● GIVEN EXERCISE
Can you rewrite everything from the line containing "Switch to the Karte tab" down to the line containing "click(487, 158)", renaming "printer selector" to "printer picker" and leaving everything else as it is?

● Lines on target coordinates
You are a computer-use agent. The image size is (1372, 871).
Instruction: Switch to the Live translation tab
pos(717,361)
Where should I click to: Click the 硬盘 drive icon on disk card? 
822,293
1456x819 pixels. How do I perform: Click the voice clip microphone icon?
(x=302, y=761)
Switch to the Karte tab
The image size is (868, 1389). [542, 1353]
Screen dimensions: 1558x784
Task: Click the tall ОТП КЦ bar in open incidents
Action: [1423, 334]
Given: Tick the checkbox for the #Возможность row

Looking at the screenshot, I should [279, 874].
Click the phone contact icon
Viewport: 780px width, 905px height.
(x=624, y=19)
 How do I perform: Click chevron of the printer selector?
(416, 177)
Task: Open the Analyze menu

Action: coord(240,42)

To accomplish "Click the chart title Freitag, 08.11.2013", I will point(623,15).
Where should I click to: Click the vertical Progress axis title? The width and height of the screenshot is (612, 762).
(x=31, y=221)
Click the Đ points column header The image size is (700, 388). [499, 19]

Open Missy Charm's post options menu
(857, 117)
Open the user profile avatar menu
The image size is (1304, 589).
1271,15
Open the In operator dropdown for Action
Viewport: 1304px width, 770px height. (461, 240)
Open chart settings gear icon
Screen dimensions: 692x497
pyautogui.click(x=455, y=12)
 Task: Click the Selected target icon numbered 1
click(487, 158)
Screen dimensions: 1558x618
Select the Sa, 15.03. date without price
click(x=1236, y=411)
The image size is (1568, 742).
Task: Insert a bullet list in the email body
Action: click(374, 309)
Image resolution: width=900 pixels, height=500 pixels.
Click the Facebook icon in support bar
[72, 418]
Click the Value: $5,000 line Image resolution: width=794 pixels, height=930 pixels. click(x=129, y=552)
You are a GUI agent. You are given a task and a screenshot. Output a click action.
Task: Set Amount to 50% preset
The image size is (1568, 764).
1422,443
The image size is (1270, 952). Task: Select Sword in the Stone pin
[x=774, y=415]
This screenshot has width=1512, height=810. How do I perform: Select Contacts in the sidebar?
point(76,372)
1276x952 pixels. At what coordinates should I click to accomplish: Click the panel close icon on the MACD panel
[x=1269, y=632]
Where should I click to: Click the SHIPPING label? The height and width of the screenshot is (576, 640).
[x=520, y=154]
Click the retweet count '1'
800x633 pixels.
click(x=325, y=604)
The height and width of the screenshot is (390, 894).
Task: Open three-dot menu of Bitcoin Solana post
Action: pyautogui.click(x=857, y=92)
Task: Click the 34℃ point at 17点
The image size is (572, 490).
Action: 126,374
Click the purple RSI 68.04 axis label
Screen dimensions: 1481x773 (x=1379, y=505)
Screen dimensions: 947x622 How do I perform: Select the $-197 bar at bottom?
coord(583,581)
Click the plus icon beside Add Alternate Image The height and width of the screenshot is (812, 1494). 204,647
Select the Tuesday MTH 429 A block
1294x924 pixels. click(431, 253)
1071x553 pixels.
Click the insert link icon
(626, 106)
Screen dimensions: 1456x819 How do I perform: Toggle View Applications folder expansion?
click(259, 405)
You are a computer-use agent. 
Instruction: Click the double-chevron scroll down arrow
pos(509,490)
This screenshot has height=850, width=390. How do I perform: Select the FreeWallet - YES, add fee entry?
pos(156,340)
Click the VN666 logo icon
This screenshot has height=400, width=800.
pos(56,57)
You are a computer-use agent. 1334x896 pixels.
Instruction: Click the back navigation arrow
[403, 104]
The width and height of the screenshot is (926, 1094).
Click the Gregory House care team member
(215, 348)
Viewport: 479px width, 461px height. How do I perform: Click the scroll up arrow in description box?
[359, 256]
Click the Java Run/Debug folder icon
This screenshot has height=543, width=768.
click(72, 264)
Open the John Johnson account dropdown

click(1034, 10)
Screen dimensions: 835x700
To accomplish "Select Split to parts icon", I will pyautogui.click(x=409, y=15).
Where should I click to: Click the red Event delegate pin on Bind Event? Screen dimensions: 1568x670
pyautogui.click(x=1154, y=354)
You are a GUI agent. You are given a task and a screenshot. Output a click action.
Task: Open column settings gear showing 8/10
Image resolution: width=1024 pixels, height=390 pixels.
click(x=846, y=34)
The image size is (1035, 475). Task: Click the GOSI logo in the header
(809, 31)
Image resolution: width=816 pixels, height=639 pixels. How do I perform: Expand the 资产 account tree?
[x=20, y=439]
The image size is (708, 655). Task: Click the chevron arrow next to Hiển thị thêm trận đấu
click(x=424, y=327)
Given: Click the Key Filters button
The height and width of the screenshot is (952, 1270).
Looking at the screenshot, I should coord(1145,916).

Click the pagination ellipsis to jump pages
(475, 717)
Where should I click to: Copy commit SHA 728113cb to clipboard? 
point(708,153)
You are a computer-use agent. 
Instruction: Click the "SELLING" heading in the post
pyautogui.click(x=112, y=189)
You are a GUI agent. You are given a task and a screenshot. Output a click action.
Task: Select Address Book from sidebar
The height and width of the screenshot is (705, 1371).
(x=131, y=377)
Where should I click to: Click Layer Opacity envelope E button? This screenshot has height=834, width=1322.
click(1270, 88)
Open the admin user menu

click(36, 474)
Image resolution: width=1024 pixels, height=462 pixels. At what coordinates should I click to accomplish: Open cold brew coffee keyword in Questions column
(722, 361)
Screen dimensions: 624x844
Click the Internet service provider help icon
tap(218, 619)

● RESULT
Switch to the Karte tab
The image size is (868, 1389). [542, 1353]
Screen dimensions: 1558x784
Task: Click the tall ОТП КЦ bar in open incidents
Action: [1423, 334]
Given: Tick the checkbox for the #Возможность row

Looking at the screenshot, I should [279, 874].
Click the phone contact icon
Viewport: 780px width, 905px height.
(x=624, y=19)
 How do I perform: Click chevron of the printer picker?
(416, 177)
Task: Open the Analyze menu

Action: coord(240,42)

To accomplish "Click the chart title Freitag, 08.11.2013", I will point(623,15).
Where should I click to: Click the vertical Progress axis title? The width and height of the screenshot is (612, 762).
(x=31, y=221)
Click the Đ points column header The image size is (700, 388). [499, 19]

Open Missy Charm's post options menu
(857, 117)
Open the user profile avatar menu
The image size is (1304, 589).
1271,15
Open the In operator dropdown for Action
Viewport: 1304px width, 770px height. (461, 240)
Open chart settings gear icon
Screen dimensions: 692x497
pyautogui.click(x=455, y=12)
 Task: Click the Selected target icon numbered 1
click(487, 158)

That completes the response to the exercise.